EXERCISE AIM:
Please output the line containing "The height and width of the screenshot is (277, 700)." and all lines that follow it in the data below, exactly, with no pictures.

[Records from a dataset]
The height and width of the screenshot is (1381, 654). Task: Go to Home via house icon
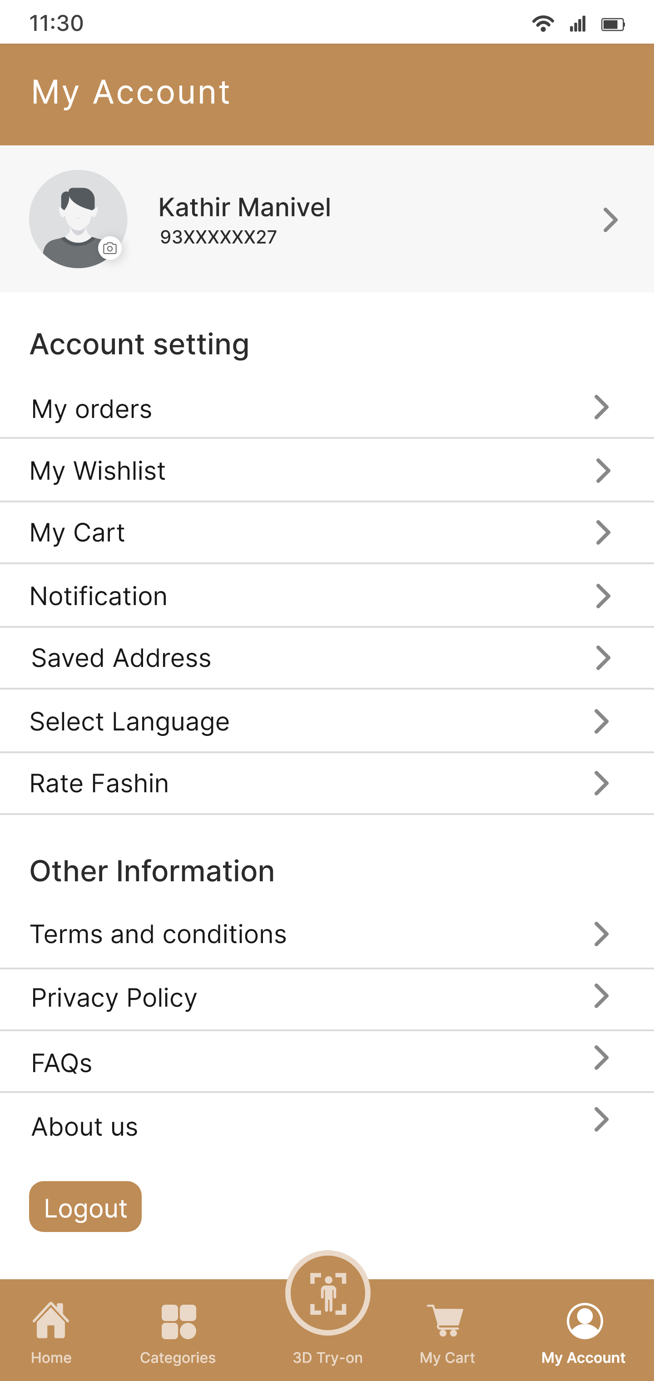click(x=51, y=1320)

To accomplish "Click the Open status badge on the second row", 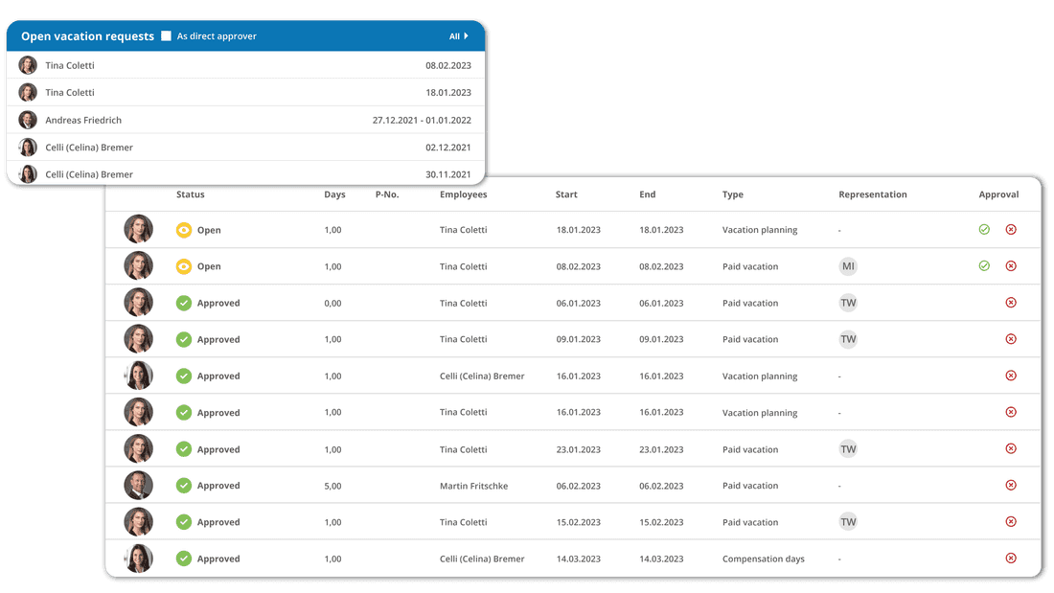I will coord(208,265).
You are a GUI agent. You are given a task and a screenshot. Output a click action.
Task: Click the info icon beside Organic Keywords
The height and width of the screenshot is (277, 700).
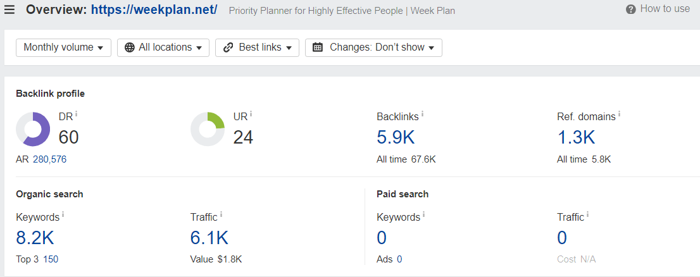tap(63, 215)
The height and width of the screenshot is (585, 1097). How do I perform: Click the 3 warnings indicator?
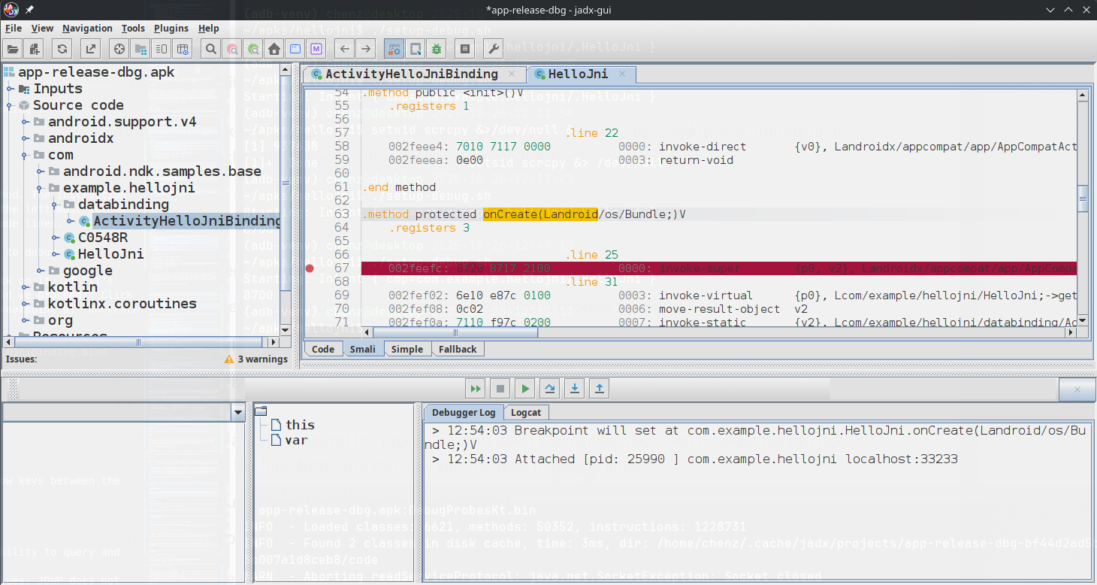(x=255, y=359)
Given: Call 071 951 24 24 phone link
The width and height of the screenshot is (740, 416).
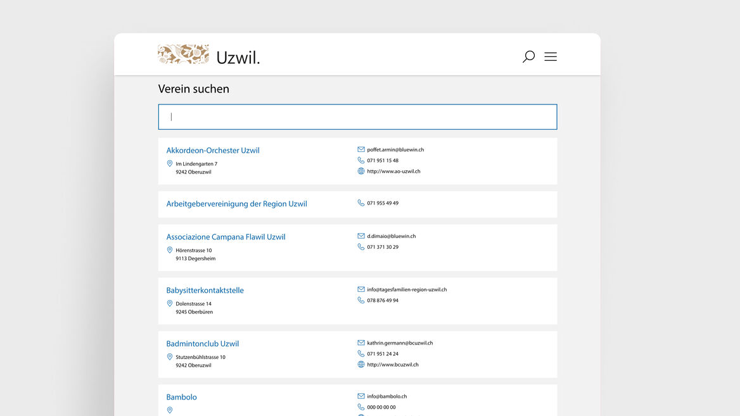Looking at the screenshot, I should pyautogui.click(x=383, y=354).
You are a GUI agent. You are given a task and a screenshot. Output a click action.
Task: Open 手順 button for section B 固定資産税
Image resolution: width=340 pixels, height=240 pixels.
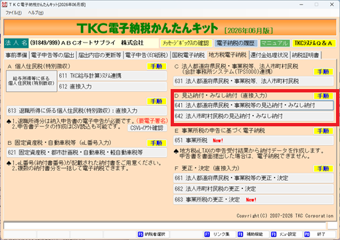[x=157, y=143]
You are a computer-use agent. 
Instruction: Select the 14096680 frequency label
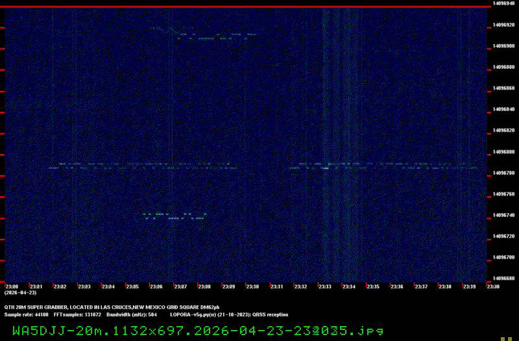tap(503, 279)
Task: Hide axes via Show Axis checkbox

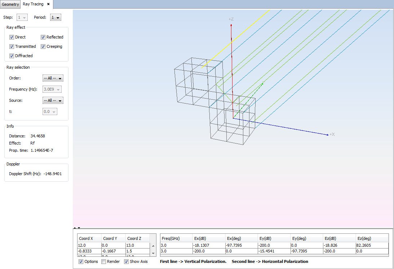Action: tap(127, 261)
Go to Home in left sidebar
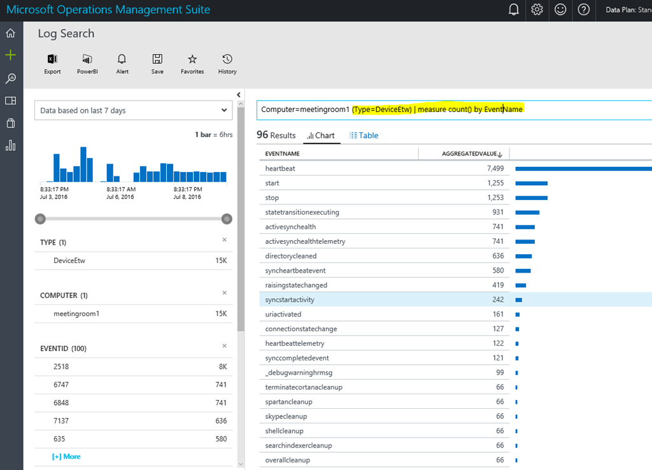Viewport: 652px width, 470px height. tap(10, 33)
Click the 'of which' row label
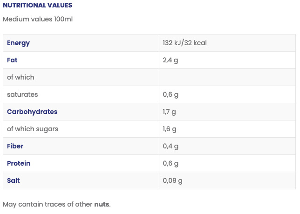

RESPONSE:
The height and width of the screenshot is (277, 700).
tap(63, 215)
The height and width of the screenshot is (585, 1097). How do I perform: Click the 3 warnings indicator?
(x=255, y=359)
Given: Call 071 951 24 24 phone link
The width and height of the screenshot is (740, 416).
Looking at the screenshot, I should pyautogui.click(x=383, y=354).
You are a GUI agent. You are given a task and a screenshot. Output a click action.
Task: Open 手順 button for section B 固定資産税
Image resolution: width=340 pixels, height=240 pixels.
[x=157, y=143]
You are a computer-use agent. 
Instruction: Select the 14096680 frequency label
tap(503, 279)
Task: Hide axes via Show Axis checkbox

Action: tap(127, 261)
Go to Home in left sidebar
Viewport: 652px width, 470px height. tap(10, 33)
Click the 'of which' row label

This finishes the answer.